— BEGIN MATERIAL FOR THIS TASK —
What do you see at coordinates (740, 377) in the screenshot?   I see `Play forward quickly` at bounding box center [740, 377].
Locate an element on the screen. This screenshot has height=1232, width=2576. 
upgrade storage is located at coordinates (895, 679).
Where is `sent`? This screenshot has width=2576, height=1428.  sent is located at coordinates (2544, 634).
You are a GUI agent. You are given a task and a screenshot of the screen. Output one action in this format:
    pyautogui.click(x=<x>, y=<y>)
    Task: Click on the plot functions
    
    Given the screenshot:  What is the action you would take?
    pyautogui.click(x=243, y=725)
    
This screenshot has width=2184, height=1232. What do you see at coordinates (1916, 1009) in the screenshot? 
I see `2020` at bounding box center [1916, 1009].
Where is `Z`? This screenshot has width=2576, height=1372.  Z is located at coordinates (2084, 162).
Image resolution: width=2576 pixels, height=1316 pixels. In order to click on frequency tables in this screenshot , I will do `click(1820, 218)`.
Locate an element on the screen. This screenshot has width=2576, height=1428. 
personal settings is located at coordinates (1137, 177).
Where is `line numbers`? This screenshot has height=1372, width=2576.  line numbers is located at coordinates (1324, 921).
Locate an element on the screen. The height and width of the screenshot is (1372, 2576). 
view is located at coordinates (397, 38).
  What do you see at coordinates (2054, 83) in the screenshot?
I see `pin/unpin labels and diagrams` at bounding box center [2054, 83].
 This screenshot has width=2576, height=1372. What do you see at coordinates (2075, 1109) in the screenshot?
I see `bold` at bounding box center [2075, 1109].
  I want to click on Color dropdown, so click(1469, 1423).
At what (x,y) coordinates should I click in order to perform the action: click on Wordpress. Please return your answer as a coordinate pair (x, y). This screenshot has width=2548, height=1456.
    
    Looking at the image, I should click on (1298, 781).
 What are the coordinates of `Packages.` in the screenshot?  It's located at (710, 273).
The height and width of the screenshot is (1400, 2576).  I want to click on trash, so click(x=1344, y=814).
— END MATERIAL FOR THIS TASK —
DIRECTION: Copy out all of the entries above word for word, keeping every character, space, and line break unchanged.

RESULT:
What do you see at coordinates (740, 377) in the screenshot?   I see `Play forward quickly` at bounding box center [740, 377].
Locate an element on the screen. This screenshot has height=1232, width=2576. 
upgrade storage is located at coordinates (895, 679).
Where is `sent`? This screenshot has width=2576, height=1428.  sent is located at coordinates (2544, 634).
You are a GUI agent. You are given a task and a screenshot of the screen. Output one action in this format:
    pyautogui.click(x=<x>, y=<y>)
    Task: Click on the plot functions
    
    Given the screenshot:  What is the action you would take?
    pyautogui.click(x=243, y=725)
    
This screenshot has width=2184, height=1232. What do you see at coordinates (1916, 1009) in the screenshot? 
I see `2020` at bounding box center [1916, 1009].
Where is `Z`? This screenshot has width=2576, height=1372.  Z is located at coordinates (2084, 162).
Image resolution: width=2576 pixels, height=1316 pixels. In order to click on frequency tables in this screenshot , I will do `click(1820, 218)`.
Locate an element on the screen. This screenshot has width=2576, height=1428. 
personal settings is located at coordinates (1137, 177).
Where is `line numbers`? This screenshot has height=1372, width=2576.  line numbers is located at coordinates (1324, 921).
Locate an element on the screen. The height and width of the screenshot is (1372, 2576). 
view is located at coordinates (397, 38).
  What do you see at coordinates (2054, 83) in the screenshot?
I see `pin/unpin labels and diagrams` at bounding box center [2054, 83].
 This screenshot has width=2576, height=1372. What do you see at coordinates (2075, 1109) in the screenshot?
I see `bold` at bounding box center [2075, 1109].
  I want to click on Color dropdown, so click(1469, 1423).
At what (x,y) coordinates should I click in order to perform the action: click on Wordpress. Please return your answer as a coordinate pair (x, y). This screenshot has width=2548, height=1456.
    
    Looking at the image, I should click on (1298, 781).
 What are the coordinates of `Packages.` in the screenshot?  It's located at (710, 273).
The height and width of the screenshot is (1400, 2576).  I want to click on trash, so click(x=1344, y=814).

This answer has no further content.